朝起きたら、なかなかに激しい雨が降っていた。
夫が、ビニール傘の柄に貼ってあるテープが剥がれたというので、家にあったムーミンのマスキングテープを貼り直してあげた。
こうしておくと自分も間違わないし、人にも盗られにくいと思う(多分)。
傘を持って出社する夫を見送った後、母にビデオ電話。
テーブルの上に書類箱があり、中から出した書類を広げて眺めていた。
母の認知症が始まってからは、母宛ての郵便物の処理やお金の管理はすべて私が行っている。
母は慎重派で几帳面なので、ポストに入ったものはどんな物も(フリーペーパーもチラシもなんでも)とっておくタイプなので、そこは安心している。
郵便物は開封までしてテーブルに置いておくこともあるし、届いたそのまま、何通か輪ゴムにまとめておくこともある。

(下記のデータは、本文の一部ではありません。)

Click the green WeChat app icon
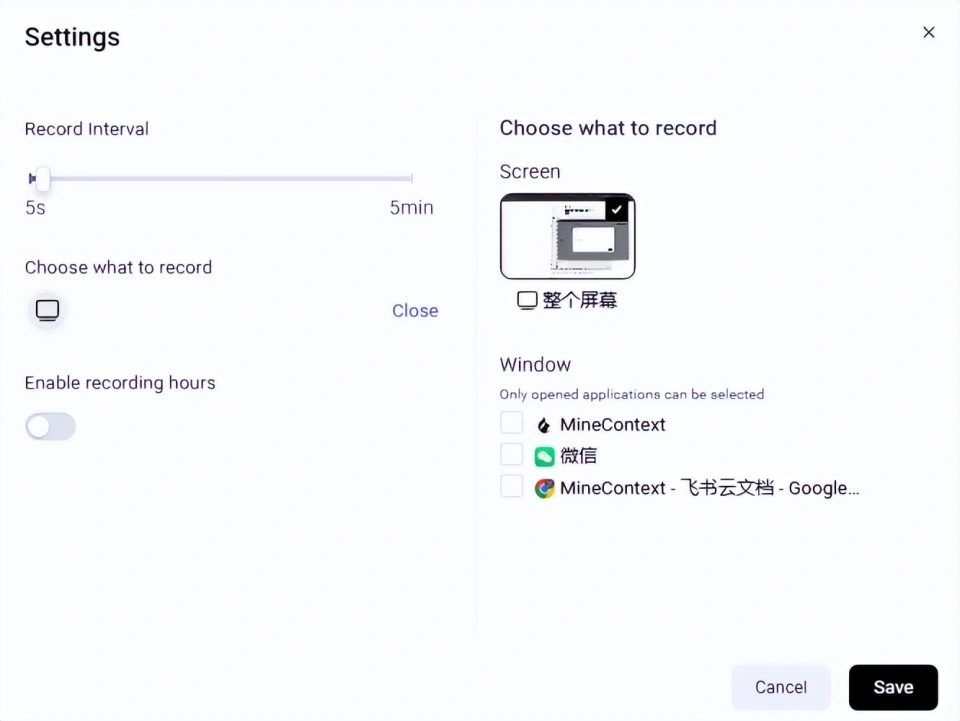click(544, 456)
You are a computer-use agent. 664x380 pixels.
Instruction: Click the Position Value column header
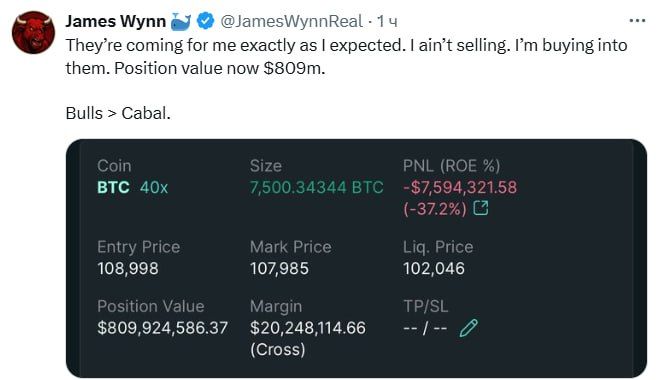click(151, 306)
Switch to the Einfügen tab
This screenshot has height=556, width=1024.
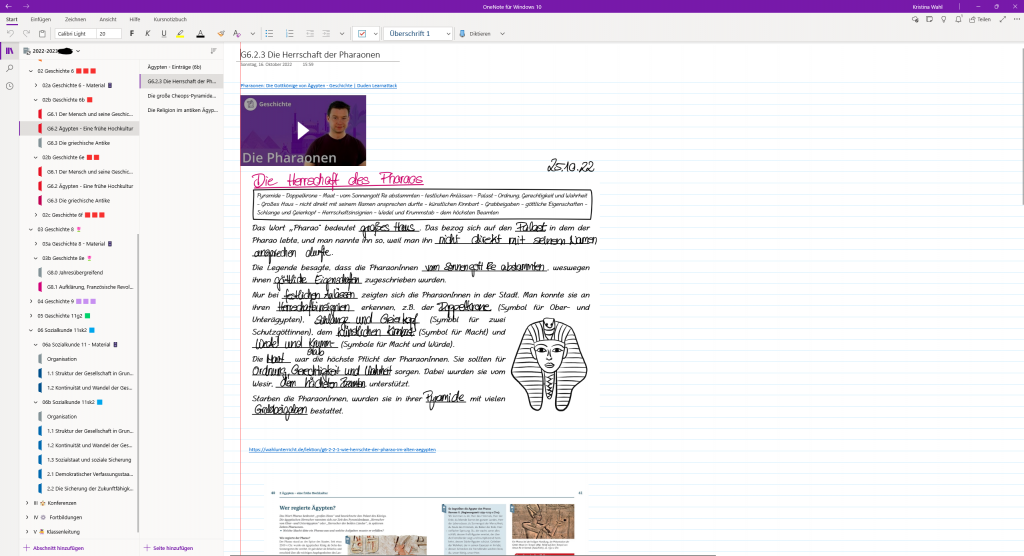41,19
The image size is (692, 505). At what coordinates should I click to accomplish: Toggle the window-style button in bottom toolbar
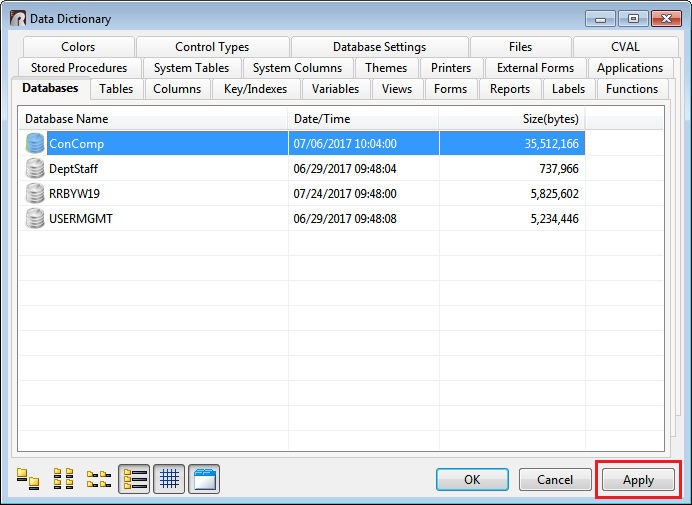tap(204, 480)
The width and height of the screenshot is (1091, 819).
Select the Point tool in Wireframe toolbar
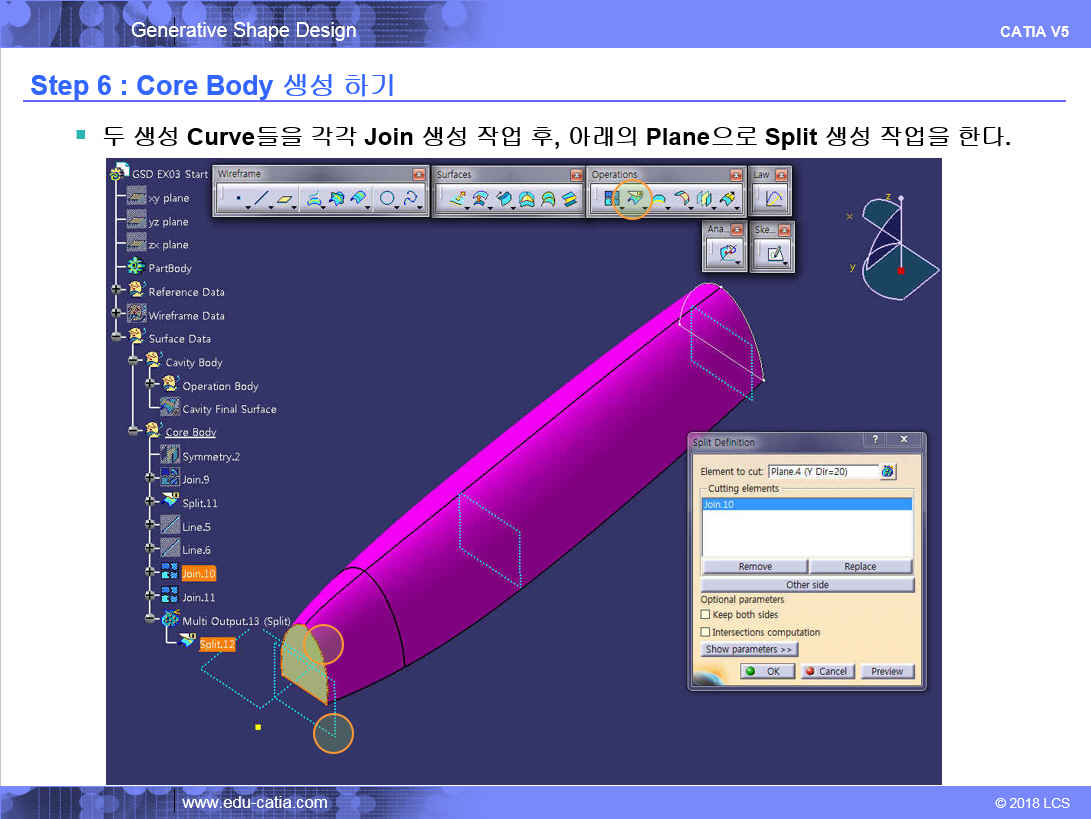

けれど、私が整理している書類箱に手を触れることは、ここ2年くらいなかったので、少し驚いてしまった。
聞いてみると、締め切りのある書類がないか心配になったそうだ。
内容については、「お母さん、読んでも分からない」のだそう。
「私が帰った時、必ず確認しているから大丈夫だよ」と安心させて、とりあえず書類を箱に戻してもらったけれど、また心配になって広げるかもしれない。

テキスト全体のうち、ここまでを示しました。